Die Kühlkette ist entscheidend

Wie es um die Kühlung in der internationalen Lieferkette bestellt ist und was getan werden kann, sie zu verbessern, zeigte der in Luxemburg geborene Philippe Schuler anhand einer Untersuchung zum Lieferweg von Papayas. „Die Kühlkette spielt eine entscheidende Rolle bei der Vermeidung von Nahrungsmittelverschwendung“, sagte Schuler. Das Ausmaß ist gewaltig: Laut Schuler, der sich auf Studien der Welternährungsorganisation FAO stützt, gehen ein Drittel aller produzierten Lebensmittel verloren, das sind 1,3 Milliarden Tonnen pro Jahr, 20 Prozent davon durch eine inkomplette und fragmentierte Kühlkette. Eine solche Zahl ist nicht nur angesichts des Hungers auf der Welt erschütternd, sondern verdorbene Lebensmittel, die nie auf dem Teller landen, bedeuten auch einen signifikant negativen Einfluss auf die Umwelt.
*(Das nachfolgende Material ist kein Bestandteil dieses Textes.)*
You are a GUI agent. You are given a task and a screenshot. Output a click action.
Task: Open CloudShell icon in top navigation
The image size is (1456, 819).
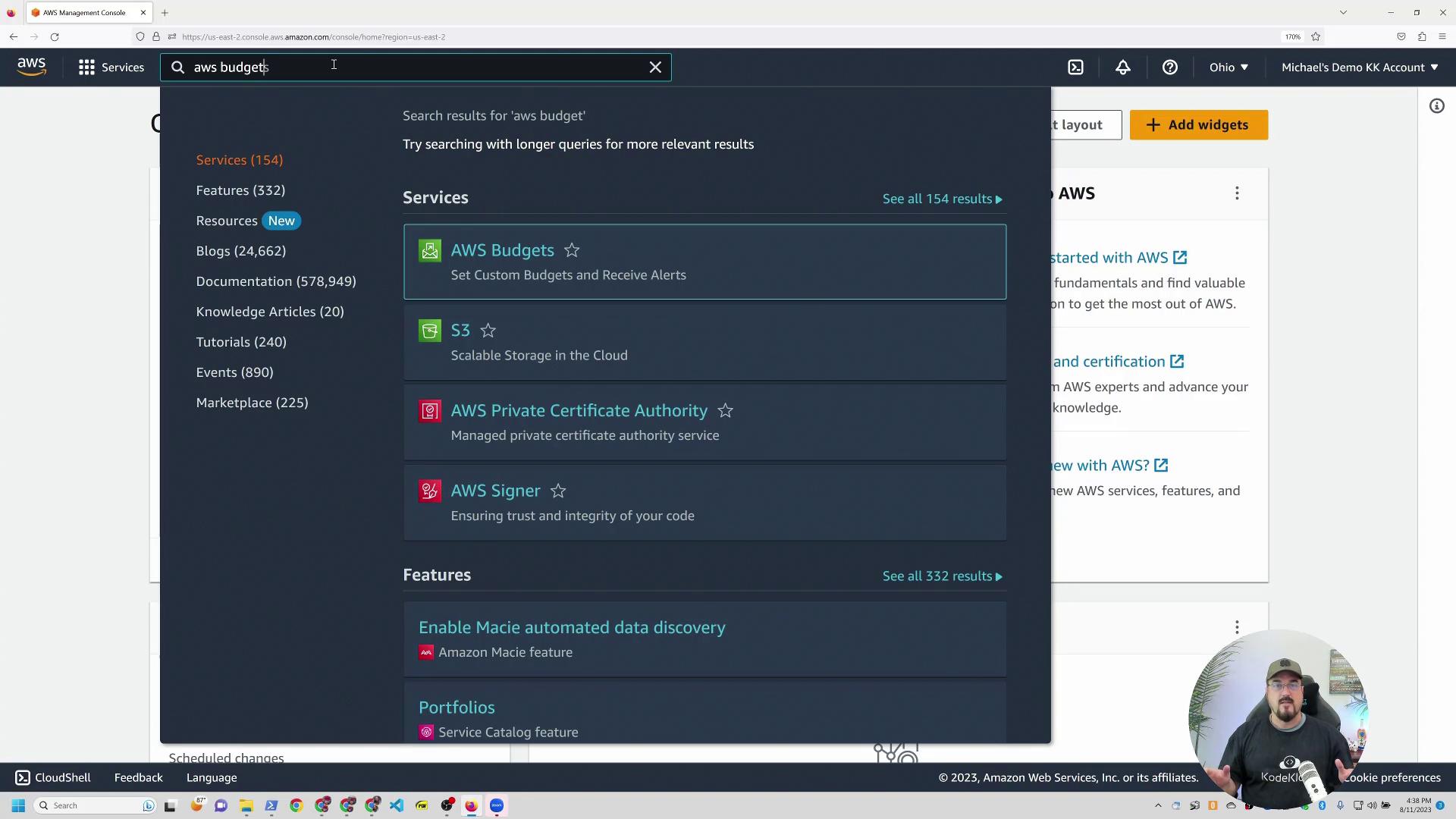(1075, 67)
Wegen der großen Prozentzahl an Lebensmittel, die verlorengehen, wird mehr produziert als verbraucht mit der Folge, dass ein Viertel der Abholzungen vermeidbar wären. Sprich: Auf einem Viertel der Ackerflächen wird nur angepflanzt, was später als „verdorbenes Lebensmittel“ endet. Nach den USA und China seien zudem, so Schuler, verdorbene Lebensmittel im Grunde die drittgrößte Quelle an Treibhausemissionen. „Wir brauchen Lösungen, um Nahrungsmittelverschwendung zu vermeiden, denn wenn es so weiter geht, bräuchten wir 2050 vier Erden“, mahnt Schuler, der die Kosten von Nahrungsmittelverschwendung auf 46 Billionen US-Dollar pro Jahr beziffert.

Papayas von Rio nach Amsterdam

Als Schuler den Weg der sensiblen Papaya-Frucht, die eine bestimmte Temperatur und Feuchtigkeit braucht, verfolgte, stellte er fest, dass auf dem Weg vom Bauern in Brasilien bis zum Händler in Amsterdam die Kühlkette mehrfach unterbrochen war. Zum einen sieht Schuler den Grund an unzureichend ausgebildetem Personal, unangemessener Infrastruktur - hat das Lager tatsächlich ausreichende Kühlkapazitäten? - sowie uneinheitlichen Standards und einer fehlenden konstanten Temperaturüberwachung. Vor allem gebe es auch keinen synchronisierten Informationskanal, denn die Informationen seien vorhanden, würden aber nur unzureichend von einem Transporteur oder Händler zum anderen übermittelt. Gegenüber der Luftfracht zeichne sich hier der Seetransportweg aus, wo die konstante Kühlung eher gewährleistet sei. Es könne aber genauso gut eine Falschbehandlung durch den Bauern Schuld daran sein, dass später beispielsweise bei LuxairCargo die Frucht auf der Palette verdorben ankäme, sagte Schuler. Manche Lebensmittelfracht wird zudem nicht von Frachtairlines transportiert, sondern als Zuladung bei normalen Linienflügen.

Zusammenarbeit, eine bessere Überwachung und Informationsübermittlung könnten dem Abhilfe schaffen, beendete Schuler seinen Vortrag. Zahlreichen Fragen und Diskussionen folgten. So stellte einer die knifflige Frage, was denn der Vorteil von weniger verdorbenen Nahrungsmitteln für den Transporteur sei. Weniger verdorbene Waren könnten schließlich weniger Transporte bedeuten. Andererseits ist es meist der Spediteur - respektive dessen Versicherung - die für den Warenverlust zahlt. Einigkeit, es besser machen zu können, bestand dennoch bei den gestern anwesenden Logistikern. Ein Vorschlag: Simulationen des Transportverlaufs, wodurch manches besser geplant werden könnte, zudem merkte jemand an, dass Tyvek-Folien von DuPont verderbliche Waren schützen könnten; sie würden aber vielfach als unnötig angesehen, weil Lebensmittel zu billig seien und darum ungern Kosten, sie zu schützen, aufgewendet würden. Ein grundlegendes Problem, denn der Respekt vor Lebensmittel fehle, das Bewusstsein, dass es sich hierbei um etwas Wertvolles handelt.

„Lebensmittelverschwendung ist vermeidbar, darum können wir als Verband etwas tun“, meinte Stavros Evangelaakis, Vorsitzender von CCA. Und rief die Anwesenden auf, nicht auf vorgegebene Regelungen zu warten.